Problem:
Write every entry out again exactly, please, and skip the pictures.

Material supplied:
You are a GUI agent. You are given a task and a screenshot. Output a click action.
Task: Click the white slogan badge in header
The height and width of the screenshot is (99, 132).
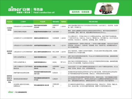pos(81,12)
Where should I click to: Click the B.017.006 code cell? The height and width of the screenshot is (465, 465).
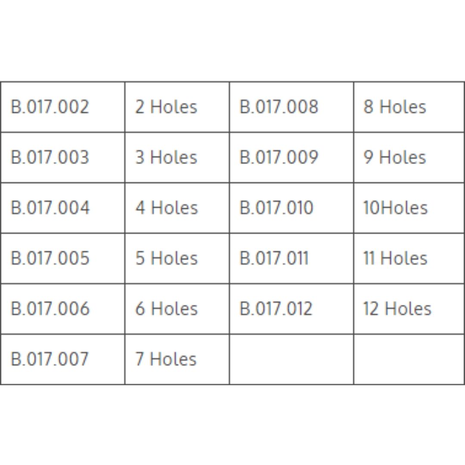(50, 308)
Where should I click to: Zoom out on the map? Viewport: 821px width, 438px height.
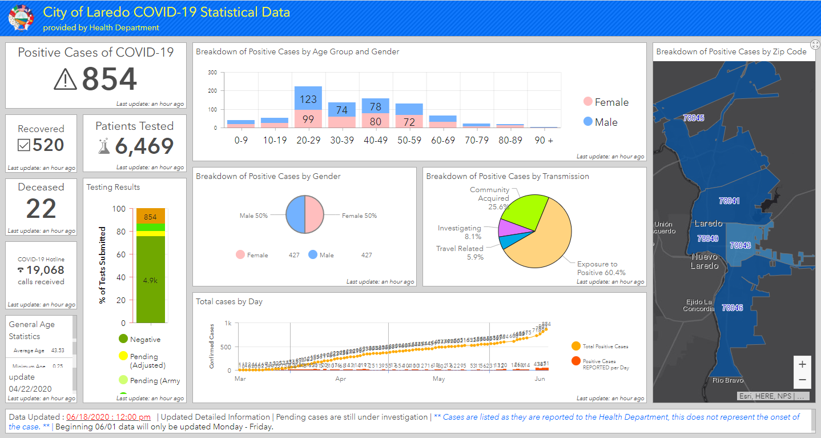click(802, 380)
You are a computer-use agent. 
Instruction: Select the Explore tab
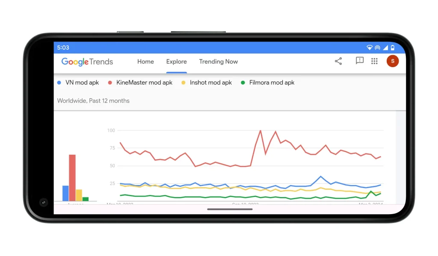[176, 62]
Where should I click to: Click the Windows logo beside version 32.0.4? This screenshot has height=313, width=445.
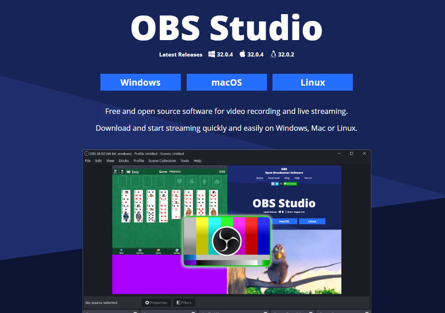pos(211,54)
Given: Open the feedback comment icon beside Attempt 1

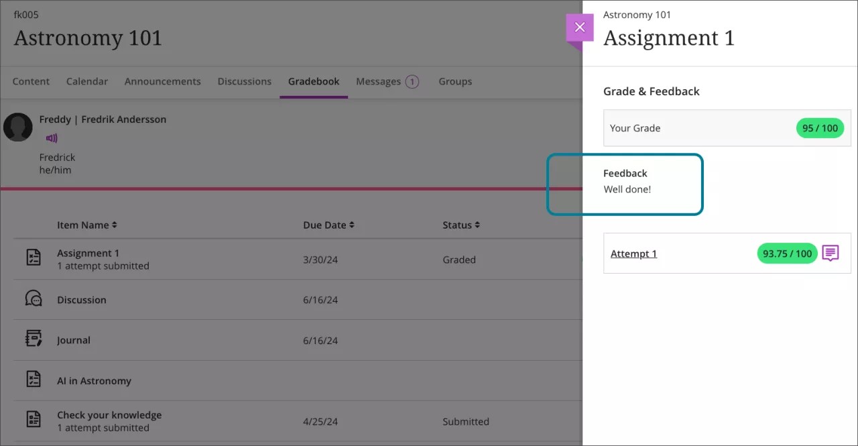Looking at the screenshot, I should pyautogui.click(x=831, y=253).
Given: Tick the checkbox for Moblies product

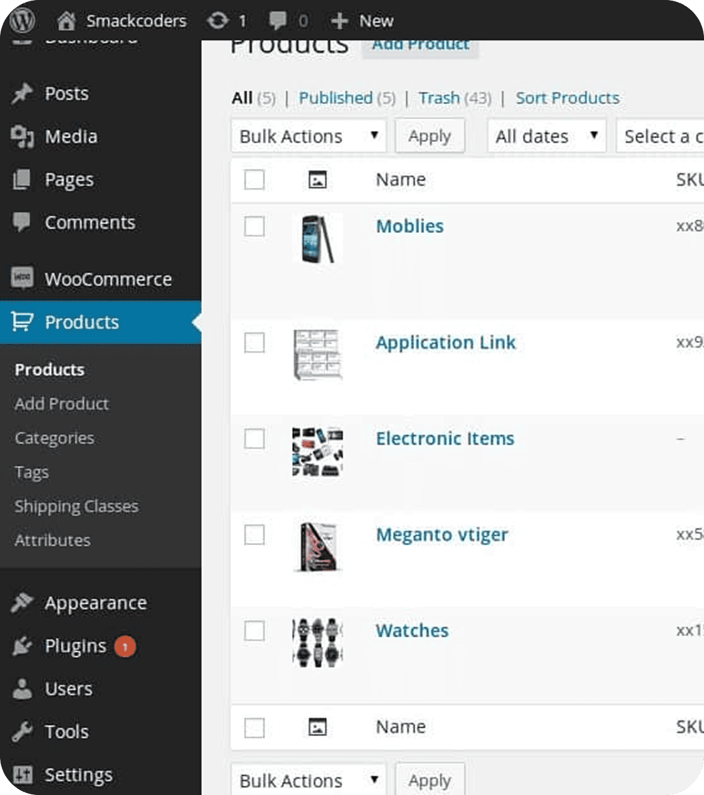Looking at the screenshot, I should coord(254,227).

Completed task:
You are a GUI agent. You are given a task and a screenshot. Output a click action.
Task: Click the white slogan badge in header
The height and width of the screenshot is (99, 132).
pos(81,12)
Where should I click to: Click the B.017.006 code cell? The height and width of the screenshot is (465, 465).
(50, 308)
Where should I click to: Zoom out on the map? Viewport: 821px width, 438px height.
click(802, 380)
You are a computer-use agent. 
Instruction: Select the Explore tab
[176, 62]
Where should I click to: Click the Windows logo beside version 32.0.4? This screenshot has height=313, width=445.
pos(211,54)
Given: Open the feedback comment icon beside Attempt 1

Looking at the screenshot, I should pyautogui.click(x=831, y=253).
Given: Tick the checkbox for Moblies product

Looking at the screenshot, I should coord(254,227).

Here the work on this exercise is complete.